1     The United States is situated on the North American continent. A continent is usually a large mass of land. That can easily be said about the North American continent. When settlers started coming to this continent, they made their homes in different areas. The French and British both liked the area to the north which is now Canada. The Spanish liked the area to the south which is now Florida, Mexico, and Central America. The British, who settled the colonies which are now part of the United States, also chose areas close to the sea. Among the reasons they chose this area is the fact that the sea made trade with countries in Europe much easier.
 
2     They also discovered natural resources along the coast which would be good for them to make a living. In the New England colonies, fish and trees were plentiful. They used the trees for ship building. The fish were plentiful enough to be used for trade.
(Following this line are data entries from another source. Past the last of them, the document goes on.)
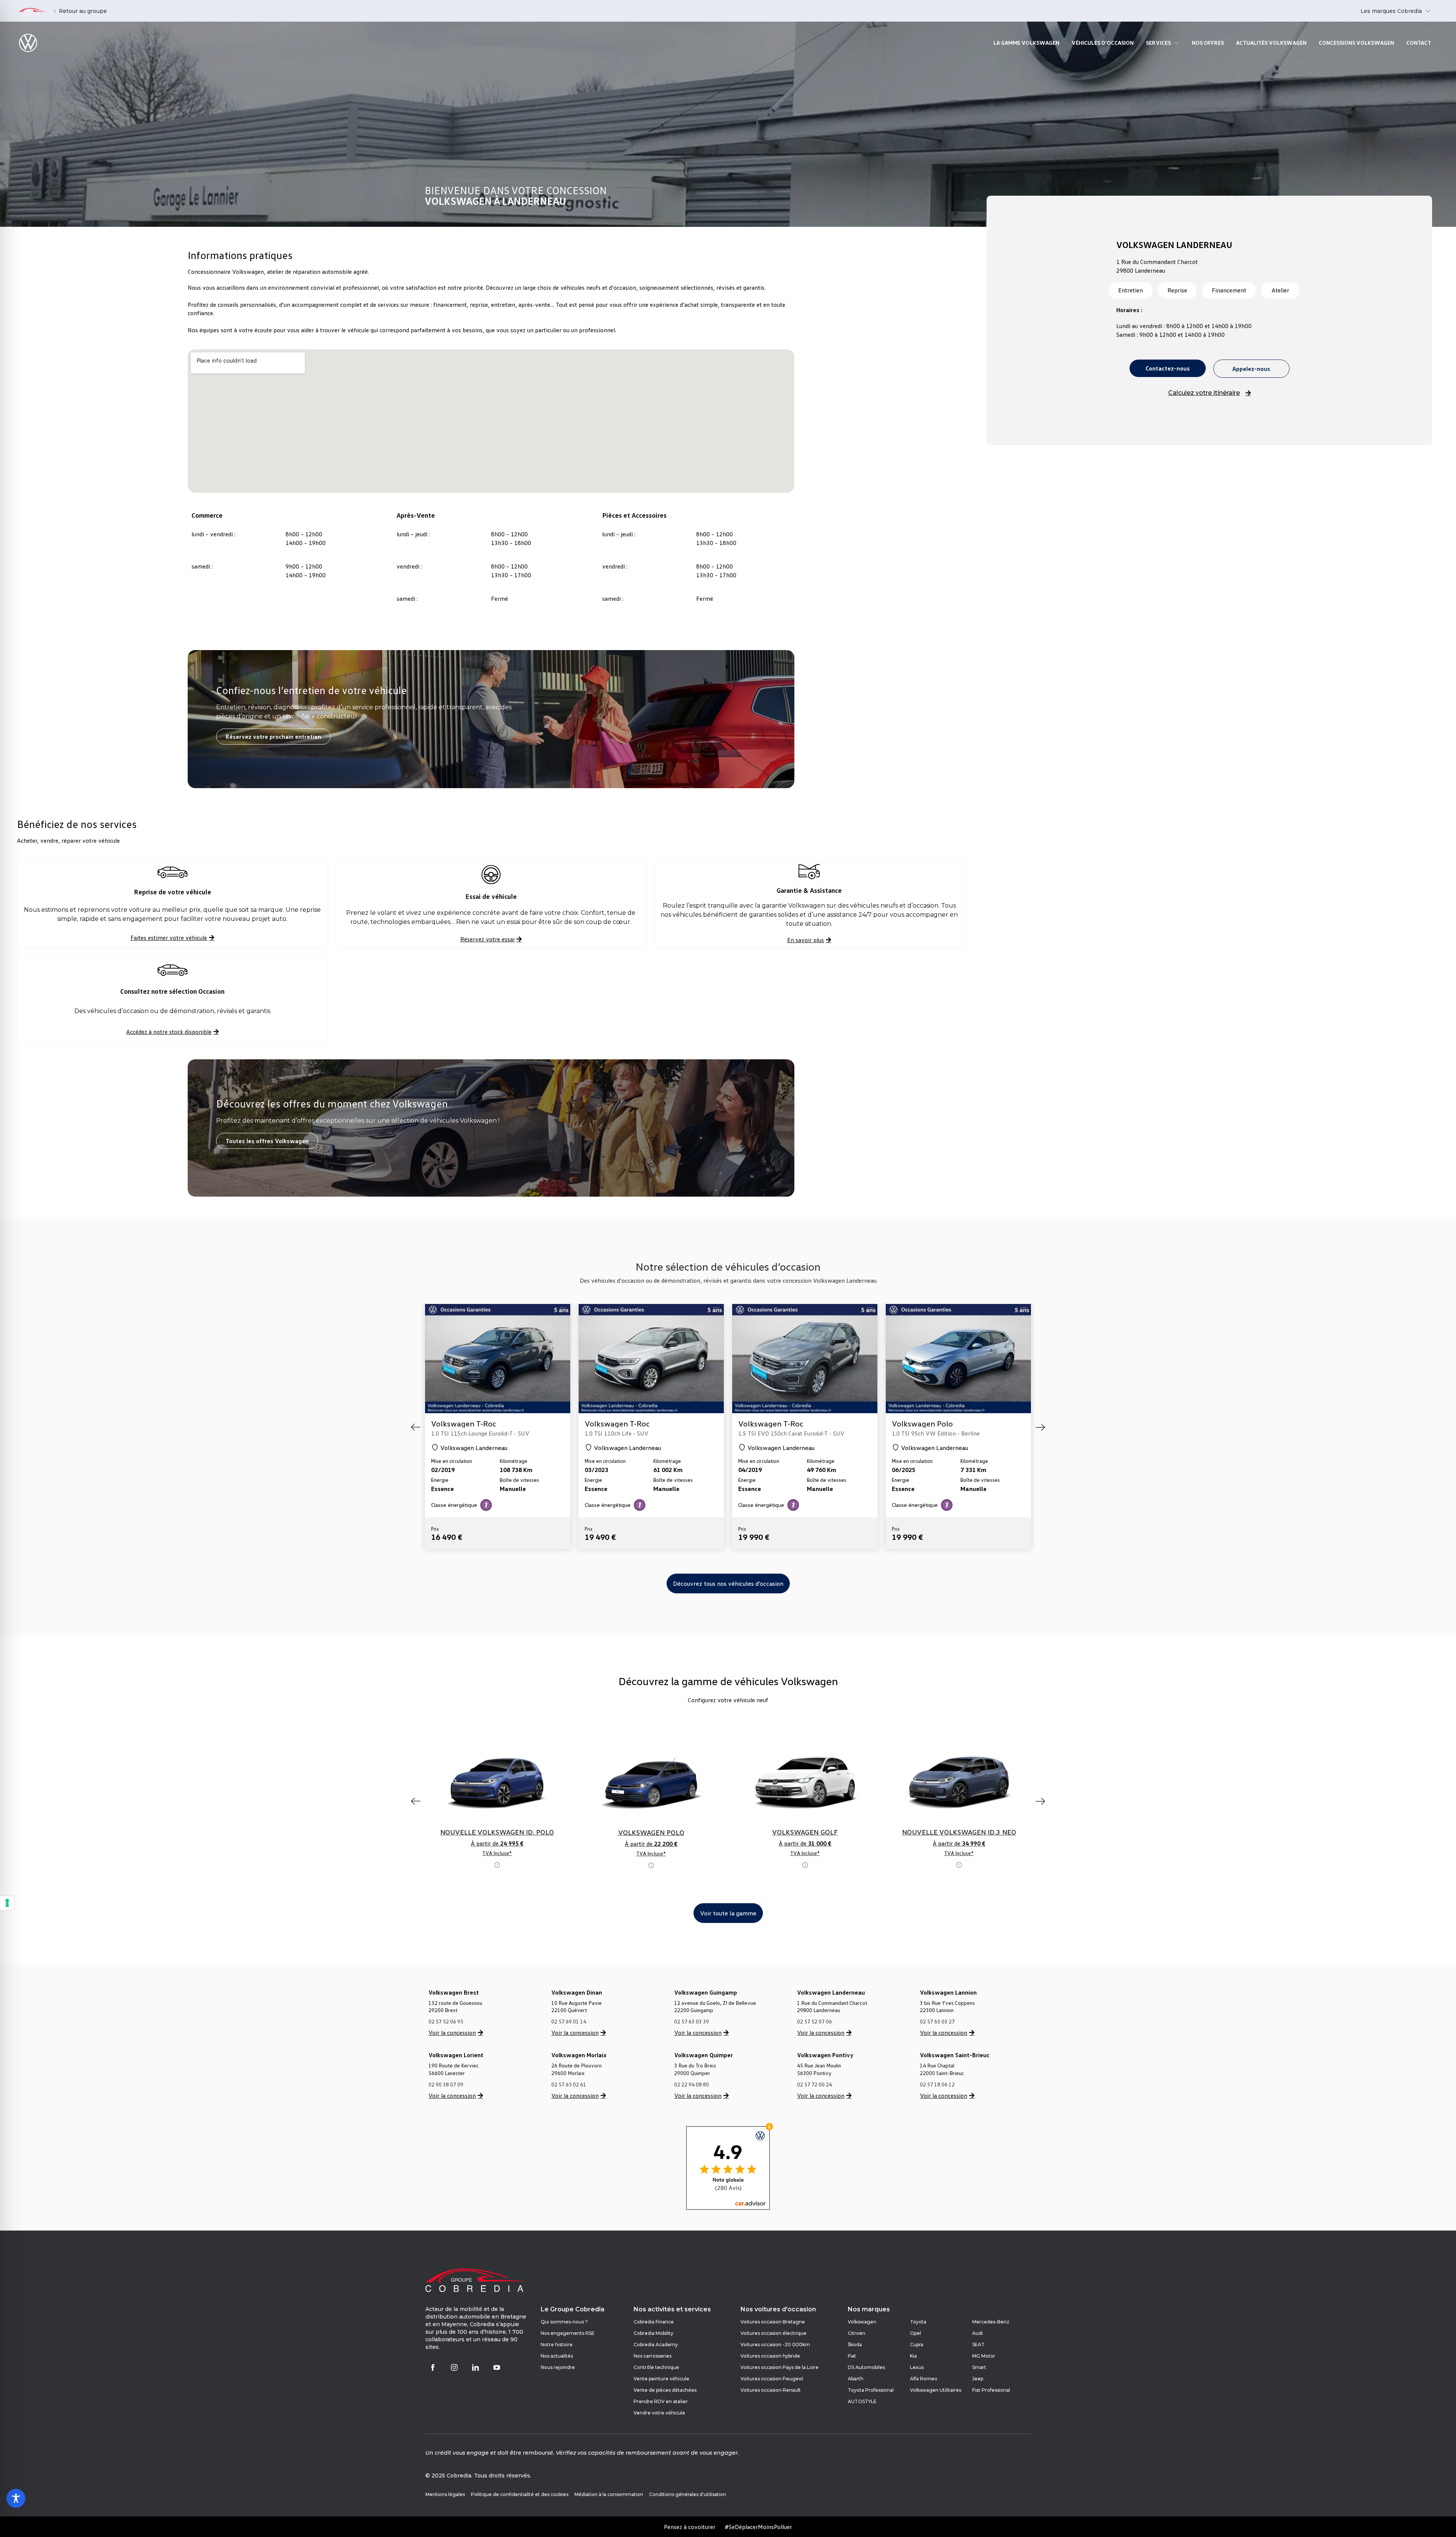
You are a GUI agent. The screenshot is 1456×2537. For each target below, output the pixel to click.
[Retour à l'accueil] (32, 11)
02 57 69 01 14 (568, 2021)
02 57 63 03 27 (937, 2021)
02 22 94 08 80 (691, 2084)
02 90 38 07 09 (445, 2084)
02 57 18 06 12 (937, 2084)
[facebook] (433, 2367)
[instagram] (454, 2367)
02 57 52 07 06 (814, 2021)
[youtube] (496, 2367)
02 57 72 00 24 (814, 2084)
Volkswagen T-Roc (463, 1423)
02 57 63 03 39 (691, 2021)
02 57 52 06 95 (445, 2021)
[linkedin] (475, 2367)
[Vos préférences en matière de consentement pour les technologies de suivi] (7, 1903)
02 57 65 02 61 (568, 2084)
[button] (416, 1427)
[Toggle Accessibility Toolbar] (16, 2498)
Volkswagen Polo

The Middle colonies had fertile soil for the crops they learned to grow; corn, wheat, vegetables. The Southern colonies had a sandier soil and longer growing season. This land was good for growing flax and cotton.
 
3     As more and more people decided to call this new land home, there was a greater need for land. There was a natural boundary which kept many settlers from going too far from the original colonies. This boundary was a chain of mountains called the Appalachians. This chain started in the far northern colonies and continued south through Georgia. It was difficult for the early settlers to travel across these mountains. It was a long and dangerous journey by wagon. If you could get across the mountains, you wouldn't be sure that you would be welcome. Many of the Native Americans who had been pushed out of their homes in the east had settled in the area to the west of the mountains. They did not welcome new intruders.